À l’université Sorbonne Paris Nord, nous avons la chance d’avoir parmi nos enseignants l’une des membres du Bureau exécutif international d’Amnesty International, Cécile Coudriou. Une femme inspirante, qui nous a donné l’opportunité d’en apprendre plus sur ce mouvement mondial de défense des droits humains, sur son parcours au sein de l’ONG, sur ses moments marquants mais aussi son secret pour réussir à vivre cette « vie de dingue”, comme elle le dit.
Voici son témoignage…

Depuis quand êtes-vous engagée auprès d’Amnesty International ? Et comment êtes-vous devenue présidente d’Amnesty France ? 
Après être longtemps restée simple sympathisante, je suis devenue membre d’Amnesty International France en 2001, avec l’envie de lutter pour le respect des droits humains et contre les injustices. Assez rapidement, et sans pour autant le rechercher, j’ai accepté de prendre des responsabilités locales, puis régionales, qui m’ont amenée à devenir membre du Conseil national, une instance qui réunit justement tous les responsables régionaux de France. C’est là que j’ai rencontré l’équipe dirigeante bénévole qui m’a convaincue de me porter candidate au Conseil d’administration. J’ai été élue et j’y suis restée d’abord 4 ans entre 2010 et 2014 puis, après deux ans d’interruption, j’ai de nouveau été élue et j’ai été d’abord Vice-présidente puis présidente de janvier 2018 à juin 2022. Je pense que je dois mon élection à mon profil très militant, très « terrain », à ma bonne connaissance d’Amnesty International France, du mouvement à l’échelle internationale. Et bien sûr, une bonne connaissance des droits humains est aussi particulièrement importante puisque la présidente d’Amnesty International France en est aussi la porte-parole principale.

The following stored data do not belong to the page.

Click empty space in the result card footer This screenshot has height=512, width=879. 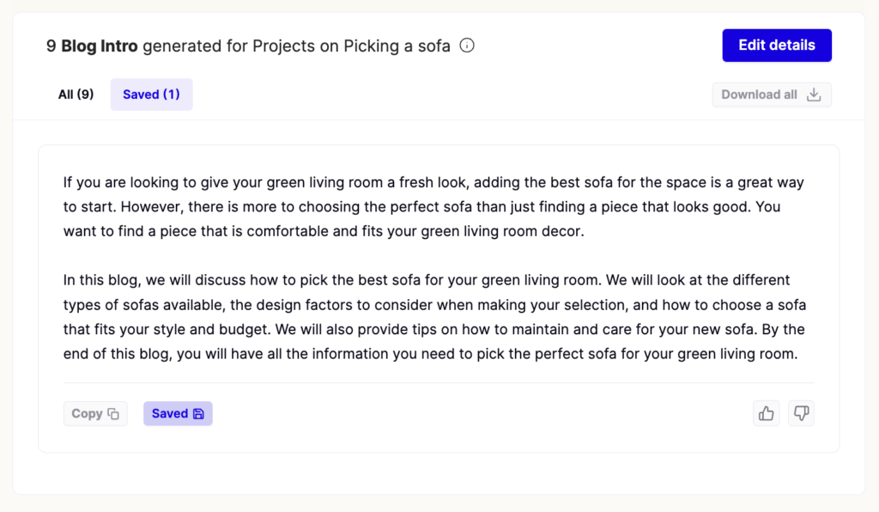pos(481,414)
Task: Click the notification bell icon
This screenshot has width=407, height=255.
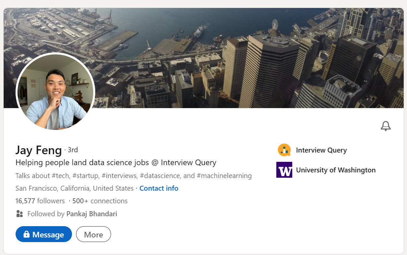Action: [385, 126]
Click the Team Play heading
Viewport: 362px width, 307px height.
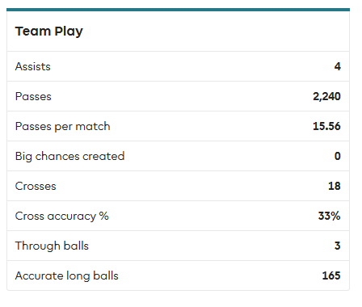point(49,32)
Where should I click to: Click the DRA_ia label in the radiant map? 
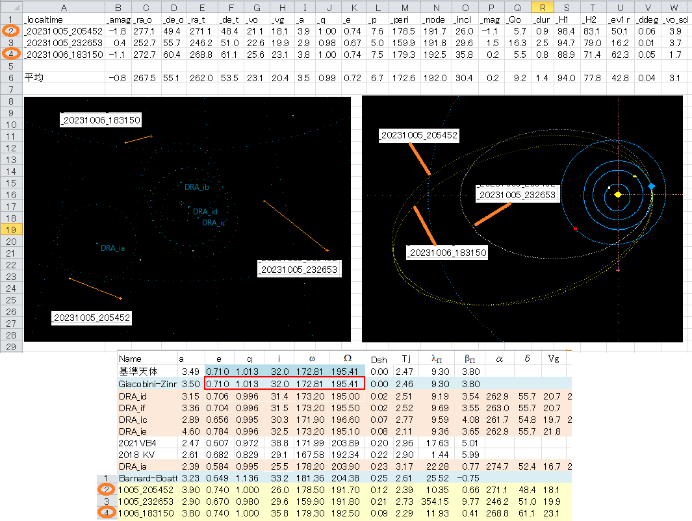[x=112, y=248]
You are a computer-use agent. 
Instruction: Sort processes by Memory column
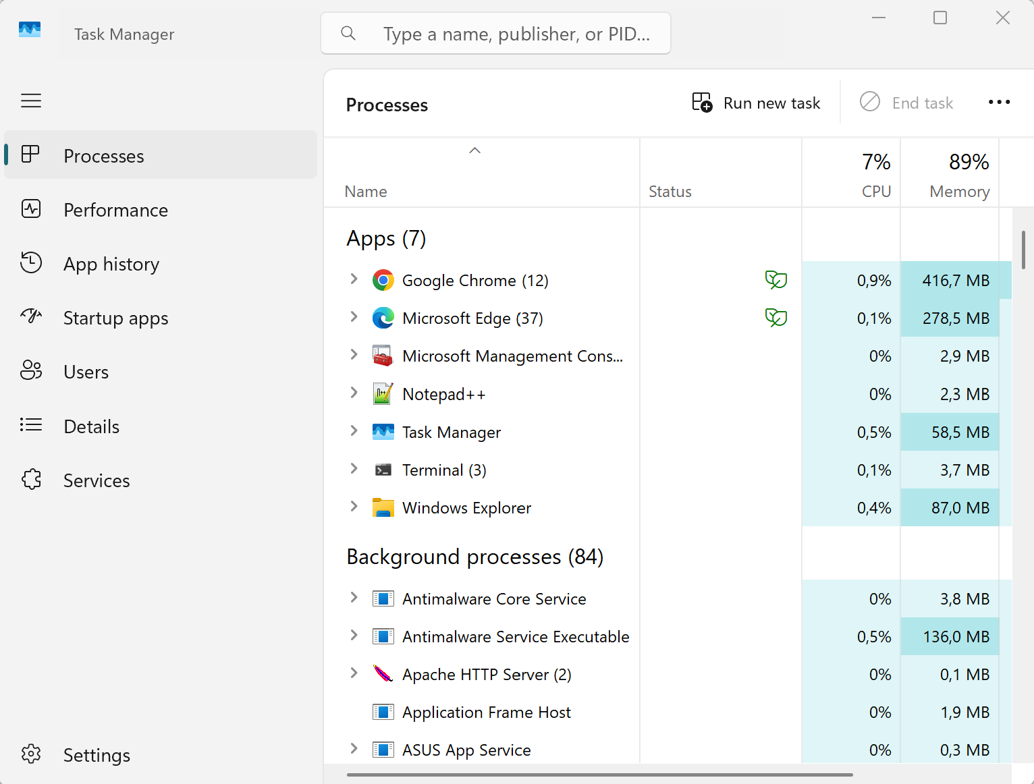(958, 192)
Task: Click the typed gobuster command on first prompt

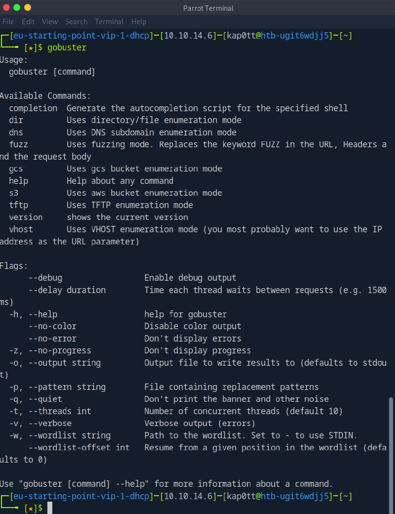Action: (67, 48)
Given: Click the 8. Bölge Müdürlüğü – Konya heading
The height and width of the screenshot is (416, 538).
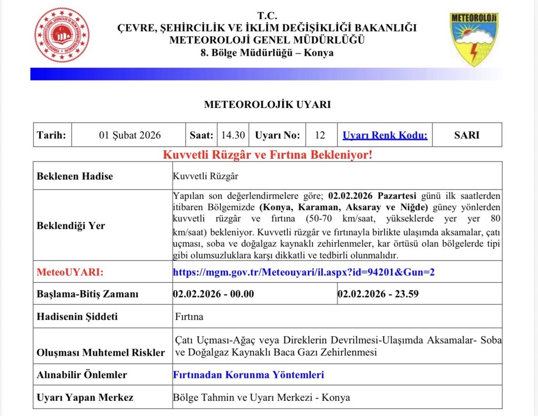Looking at the screenshot, I should pyautogui.click(x=267, y=53).
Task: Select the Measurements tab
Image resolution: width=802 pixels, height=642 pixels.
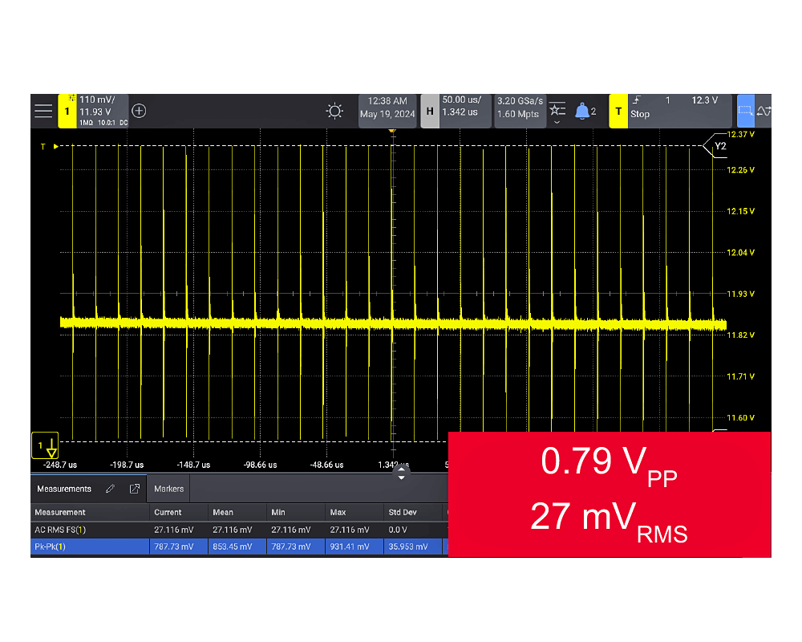Action: pyautogui.click(x=64, y=489)
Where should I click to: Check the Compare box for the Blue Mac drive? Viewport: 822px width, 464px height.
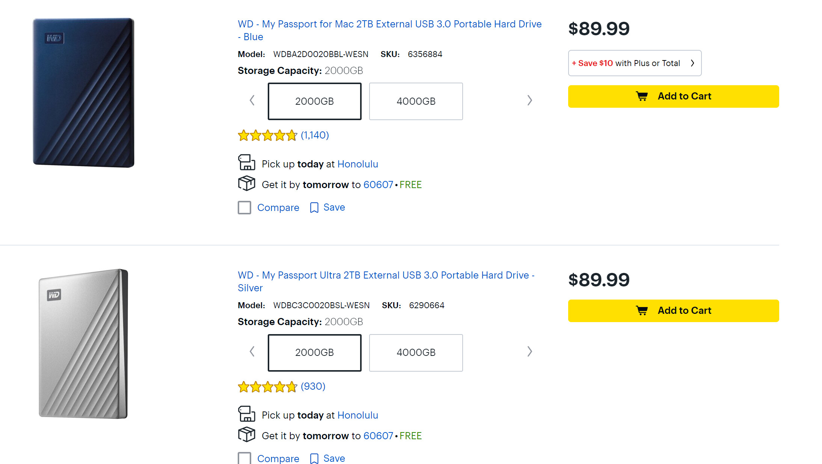click(x=244, y=208)
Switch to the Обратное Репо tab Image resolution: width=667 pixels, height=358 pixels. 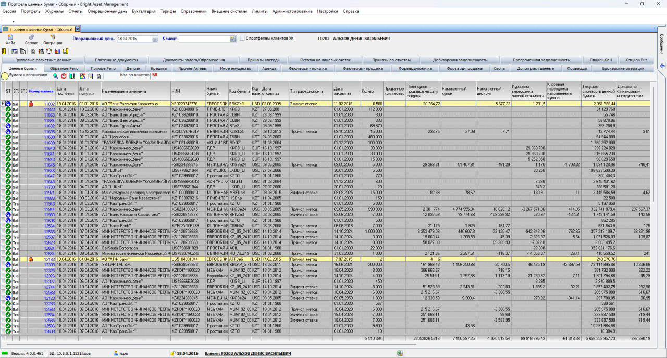pyautogui.click(x=65, y=68)
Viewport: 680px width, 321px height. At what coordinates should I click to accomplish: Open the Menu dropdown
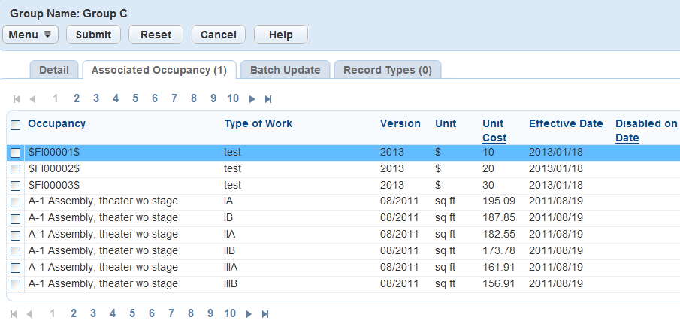[x=30, y=35]
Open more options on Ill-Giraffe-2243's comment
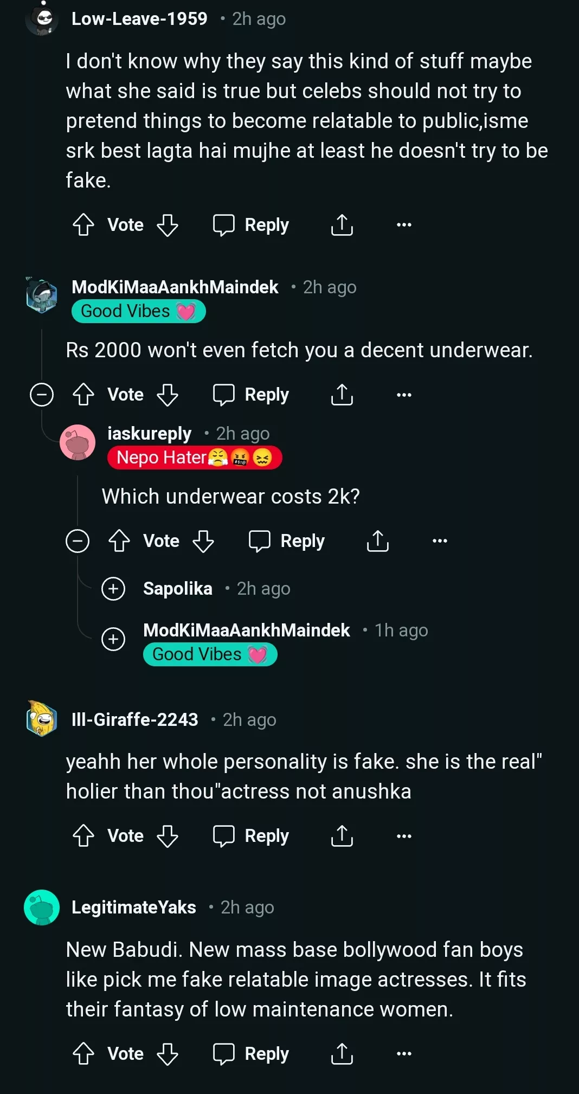The width and height of the screenshot is (579, 1094). pos(404,836)
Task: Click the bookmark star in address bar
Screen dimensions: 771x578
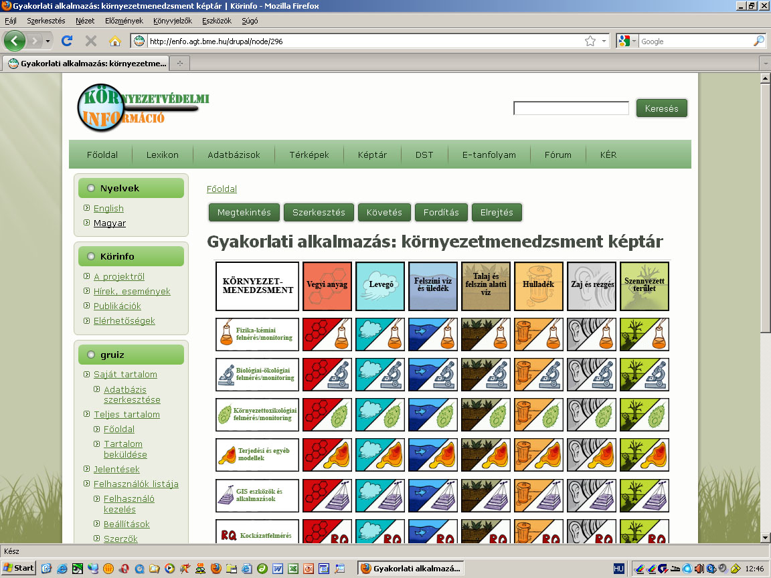Action: click(590, 41)
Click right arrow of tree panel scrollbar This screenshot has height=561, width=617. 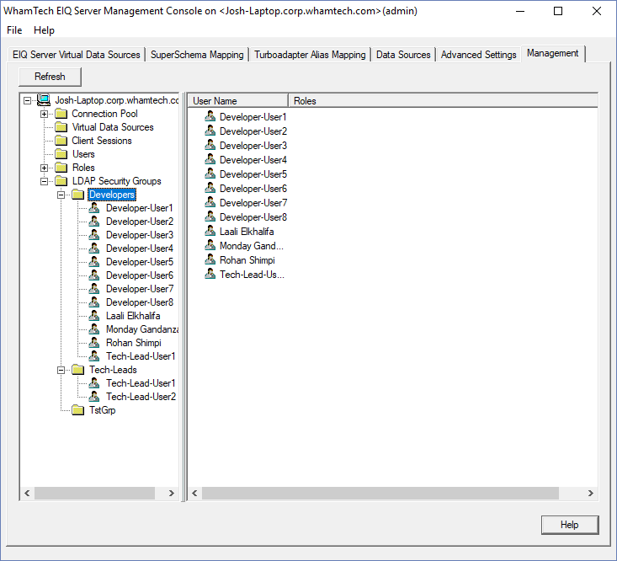172,494
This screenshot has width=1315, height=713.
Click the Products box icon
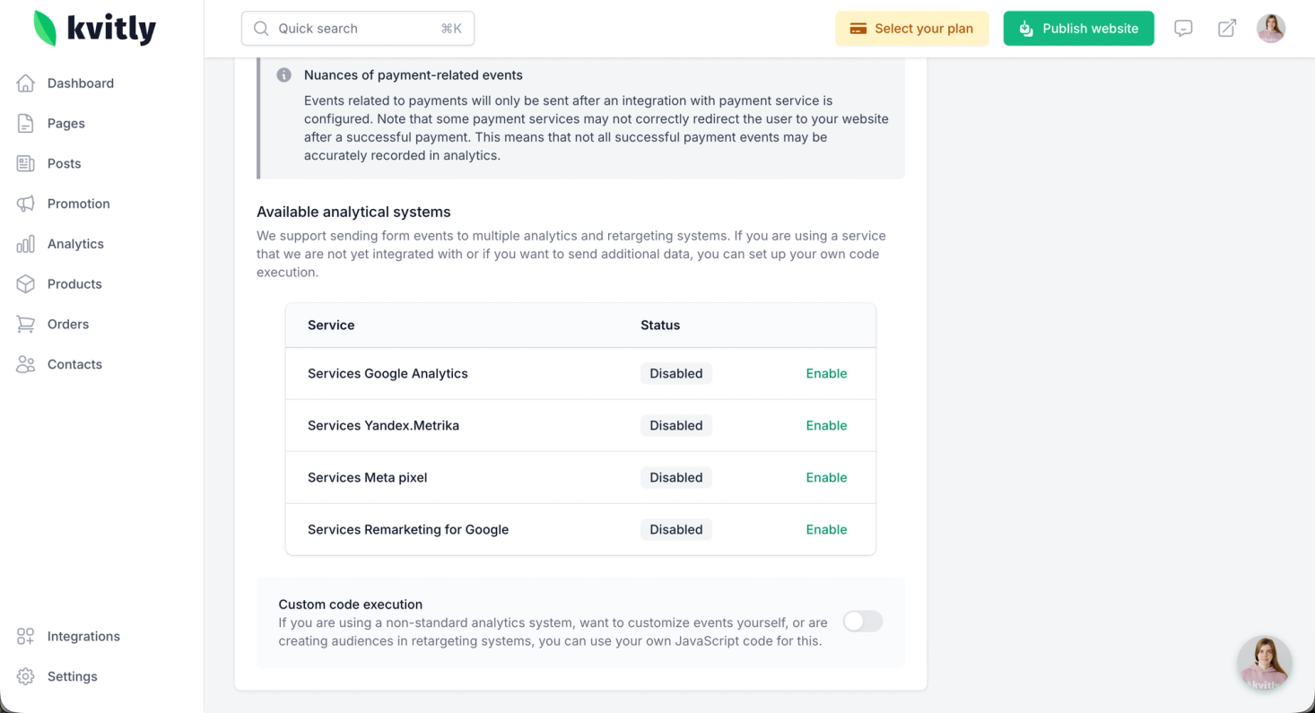[26, 284]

Comment vous êtes-vous entraînée pour préparer vos différentes interventions dans les médias et est-ce un critère pour devenir présidente ? 
Oui, je suppose que les personnes qui élisent quelqu’un à la présidence prennent en compte son aisance à l’oral et sa force de conviction. Par ailleurs, j’ai pris cette mission de porte-parole tellement au sérieux que j’ai choisi de suivre une formation professionnelle, un media training. Car apprendre sur le tas, c’est déjà bien, mais j’avais bien conscience qu’être enseignante, et en communication de surcroît, ne signifiait pas forcément que je serais à l’aise et performante dans le jeu médiatique. Ce n’est pas la même chose qu’enseigner, cela suppose d’autres techniques et il important de les acquérir avec quelqu’un dont c’est le métier. 

 
Pouvez-vous nous raconter une expérience qui vous a particulièrement marquée quand vous étiez Présidente chez Amnesty ?
La première chose qui me vient toujours à l’esprit c’est le rapport à l’humain. C’est une caractéristique de notre mouvement d’être fondé sur le principe de solidarité internationale et de se battre pour des personnes dont les droits humains sont bafoués. Ces personnes ont un visage, un nom, une histoire, et c’est toujours une immense joie lorsqu’on réussit à faire libérer quelqu’un grâce à notre mobilisation internationale, nos pétitions et notre travail de plaidoyer auprès des autorités. Récemment, je suis allée accueillir à l’aéroport, avec d’autres militants, un prisonnier d’opinion enfin libéré : Ramy Shaath, citoyen égypto-palestinien défenseur des droits humains tout à fait pacifique, mais dans son pays l’Égypte, il avait été accusé de diffuser des fausses nouvelles contre le gouvernement et d’être en lien avec des organisations terroristes, un grand classique pour discréditer quelqu’un qui veut défendre les droits humains. Il était en prison depuis deux ans et demi sans aucune raison valable. Voir cette personne arriver à l’aéroport et se jeter dans les bras de sa femme, c’est une émotion vraiment intense, une joie indescriptible. 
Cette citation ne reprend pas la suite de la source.